[Item-finding records]
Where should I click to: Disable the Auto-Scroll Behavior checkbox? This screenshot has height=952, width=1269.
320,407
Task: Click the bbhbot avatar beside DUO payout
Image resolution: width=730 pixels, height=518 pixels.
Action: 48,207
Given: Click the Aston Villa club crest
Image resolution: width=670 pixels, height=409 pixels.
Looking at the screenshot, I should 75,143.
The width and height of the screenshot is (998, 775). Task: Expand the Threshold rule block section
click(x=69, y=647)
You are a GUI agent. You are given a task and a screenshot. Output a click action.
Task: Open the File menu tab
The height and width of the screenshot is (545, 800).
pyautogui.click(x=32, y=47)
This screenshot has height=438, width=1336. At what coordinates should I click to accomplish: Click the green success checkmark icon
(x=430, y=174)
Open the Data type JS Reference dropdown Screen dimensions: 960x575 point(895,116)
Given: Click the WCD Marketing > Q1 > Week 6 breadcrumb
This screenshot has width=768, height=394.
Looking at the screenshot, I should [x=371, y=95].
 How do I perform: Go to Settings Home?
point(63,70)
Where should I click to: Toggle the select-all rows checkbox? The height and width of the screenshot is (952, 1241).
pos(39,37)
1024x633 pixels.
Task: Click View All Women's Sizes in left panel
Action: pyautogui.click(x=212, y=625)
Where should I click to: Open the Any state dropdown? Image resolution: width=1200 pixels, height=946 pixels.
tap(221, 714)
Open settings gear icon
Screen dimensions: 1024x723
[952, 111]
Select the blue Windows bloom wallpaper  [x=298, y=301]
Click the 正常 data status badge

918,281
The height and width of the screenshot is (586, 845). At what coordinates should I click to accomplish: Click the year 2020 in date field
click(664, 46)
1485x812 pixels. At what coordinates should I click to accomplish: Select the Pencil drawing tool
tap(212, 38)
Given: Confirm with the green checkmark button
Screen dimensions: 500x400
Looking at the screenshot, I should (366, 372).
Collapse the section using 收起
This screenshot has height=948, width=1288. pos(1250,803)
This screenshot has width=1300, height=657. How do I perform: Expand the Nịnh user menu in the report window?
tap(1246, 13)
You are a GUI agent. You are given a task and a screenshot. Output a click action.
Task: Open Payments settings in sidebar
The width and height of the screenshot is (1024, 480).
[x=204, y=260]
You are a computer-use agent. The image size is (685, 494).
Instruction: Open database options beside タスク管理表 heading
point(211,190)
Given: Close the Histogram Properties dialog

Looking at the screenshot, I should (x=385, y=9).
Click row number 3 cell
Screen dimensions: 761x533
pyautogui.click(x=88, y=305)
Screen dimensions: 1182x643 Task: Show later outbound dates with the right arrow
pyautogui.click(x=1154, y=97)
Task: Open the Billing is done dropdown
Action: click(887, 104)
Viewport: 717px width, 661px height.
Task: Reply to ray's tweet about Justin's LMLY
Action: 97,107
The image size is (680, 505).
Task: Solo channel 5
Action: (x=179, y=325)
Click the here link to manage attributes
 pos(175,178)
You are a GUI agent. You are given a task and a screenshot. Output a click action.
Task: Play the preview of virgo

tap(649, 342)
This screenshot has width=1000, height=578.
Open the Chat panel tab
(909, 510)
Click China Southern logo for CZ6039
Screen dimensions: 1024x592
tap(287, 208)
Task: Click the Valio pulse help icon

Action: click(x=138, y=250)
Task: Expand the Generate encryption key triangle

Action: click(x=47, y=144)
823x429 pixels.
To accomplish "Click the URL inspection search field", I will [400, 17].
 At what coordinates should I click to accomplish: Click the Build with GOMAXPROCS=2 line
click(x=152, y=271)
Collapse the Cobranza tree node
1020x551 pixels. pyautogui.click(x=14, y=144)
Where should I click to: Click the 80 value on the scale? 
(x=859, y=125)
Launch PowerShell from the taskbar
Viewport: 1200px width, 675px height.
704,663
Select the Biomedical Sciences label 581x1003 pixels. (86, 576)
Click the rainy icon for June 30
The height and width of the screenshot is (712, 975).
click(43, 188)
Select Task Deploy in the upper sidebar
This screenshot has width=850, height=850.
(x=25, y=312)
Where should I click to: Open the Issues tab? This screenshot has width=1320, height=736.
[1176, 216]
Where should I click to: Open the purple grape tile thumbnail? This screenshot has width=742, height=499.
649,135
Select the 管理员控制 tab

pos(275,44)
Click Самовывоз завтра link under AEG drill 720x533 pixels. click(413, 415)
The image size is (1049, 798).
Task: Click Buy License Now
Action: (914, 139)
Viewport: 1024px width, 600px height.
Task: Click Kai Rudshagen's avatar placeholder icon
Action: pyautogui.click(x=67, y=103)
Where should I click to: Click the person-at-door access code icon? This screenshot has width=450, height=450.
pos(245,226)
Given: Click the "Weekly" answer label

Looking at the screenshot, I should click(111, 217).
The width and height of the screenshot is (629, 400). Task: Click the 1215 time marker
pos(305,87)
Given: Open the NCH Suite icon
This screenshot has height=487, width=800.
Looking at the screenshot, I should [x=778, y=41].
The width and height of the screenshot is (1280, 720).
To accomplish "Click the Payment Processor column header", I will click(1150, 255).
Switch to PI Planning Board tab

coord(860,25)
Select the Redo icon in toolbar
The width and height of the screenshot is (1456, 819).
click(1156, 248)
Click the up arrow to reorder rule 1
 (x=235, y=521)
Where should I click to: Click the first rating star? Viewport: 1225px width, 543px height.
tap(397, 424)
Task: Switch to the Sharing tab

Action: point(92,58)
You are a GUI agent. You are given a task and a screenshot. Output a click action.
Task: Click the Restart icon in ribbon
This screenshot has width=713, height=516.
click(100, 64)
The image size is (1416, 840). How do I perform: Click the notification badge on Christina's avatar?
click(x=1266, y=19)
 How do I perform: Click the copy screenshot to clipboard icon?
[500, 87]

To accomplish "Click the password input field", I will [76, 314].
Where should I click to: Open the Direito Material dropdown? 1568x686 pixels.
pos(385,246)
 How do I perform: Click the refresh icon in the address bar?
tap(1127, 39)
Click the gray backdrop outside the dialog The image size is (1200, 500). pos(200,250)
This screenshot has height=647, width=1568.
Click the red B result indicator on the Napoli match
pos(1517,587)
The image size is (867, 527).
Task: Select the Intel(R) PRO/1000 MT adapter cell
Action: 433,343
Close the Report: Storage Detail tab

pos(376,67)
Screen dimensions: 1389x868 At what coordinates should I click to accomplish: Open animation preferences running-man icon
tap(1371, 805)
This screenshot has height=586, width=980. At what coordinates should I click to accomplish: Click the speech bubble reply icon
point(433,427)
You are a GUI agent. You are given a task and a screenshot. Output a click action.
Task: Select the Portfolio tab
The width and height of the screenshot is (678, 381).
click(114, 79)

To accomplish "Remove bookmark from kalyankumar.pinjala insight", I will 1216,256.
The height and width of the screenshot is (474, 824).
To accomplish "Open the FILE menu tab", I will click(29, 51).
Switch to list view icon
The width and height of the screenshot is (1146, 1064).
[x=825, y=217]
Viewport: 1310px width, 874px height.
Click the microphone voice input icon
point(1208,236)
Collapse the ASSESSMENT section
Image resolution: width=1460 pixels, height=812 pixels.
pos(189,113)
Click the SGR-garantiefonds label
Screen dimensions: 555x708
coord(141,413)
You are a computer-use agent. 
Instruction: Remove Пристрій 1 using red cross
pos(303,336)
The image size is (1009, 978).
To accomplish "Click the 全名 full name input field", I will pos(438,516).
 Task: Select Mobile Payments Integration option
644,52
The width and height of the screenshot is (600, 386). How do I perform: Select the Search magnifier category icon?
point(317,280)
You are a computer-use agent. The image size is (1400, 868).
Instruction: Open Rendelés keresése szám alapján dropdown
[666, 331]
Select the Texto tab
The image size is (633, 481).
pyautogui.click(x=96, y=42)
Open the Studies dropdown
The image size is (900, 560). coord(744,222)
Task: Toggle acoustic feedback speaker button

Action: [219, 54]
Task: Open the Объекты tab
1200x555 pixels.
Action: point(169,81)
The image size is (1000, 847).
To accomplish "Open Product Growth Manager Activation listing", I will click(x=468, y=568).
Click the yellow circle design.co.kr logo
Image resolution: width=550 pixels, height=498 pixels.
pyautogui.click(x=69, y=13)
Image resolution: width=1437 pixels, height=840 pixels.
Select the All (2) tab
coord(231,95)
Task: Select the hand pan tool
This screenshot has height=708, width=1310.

# Objective:
Please return each line of the listing above that contains the word "Where", copied in full.

# Solution to this exercise:
Where should I click to: Disable the Auto-Scroll Behavior checkbox? This screenshot has height=952, width=1269.
Where should I click to: Toggle the select-all rows checkbox? The height and width of the screenshot is (952, 1241).
Where should I click to: Open the Any state dropdown? Image resolution: width=1200 pixels, height=946 pixels.
Where should I click to: Click the 80 value on the scale? 
Where should I click to: Open the Issues tab? This screenshot has width=1320, height=736.
Where should I click to: Open the purple grape tile thumbnail? This screenshot has width=742, height=499.
Where should I click to: Click the person-at-door access code icon? This screenshot has width=450, height=450.
Where should I click to: Click the first rating star? Viewport: 1225px width, 543px height.
Where should I click to: Open the Direito Material dropdown? 1568x686 pixels.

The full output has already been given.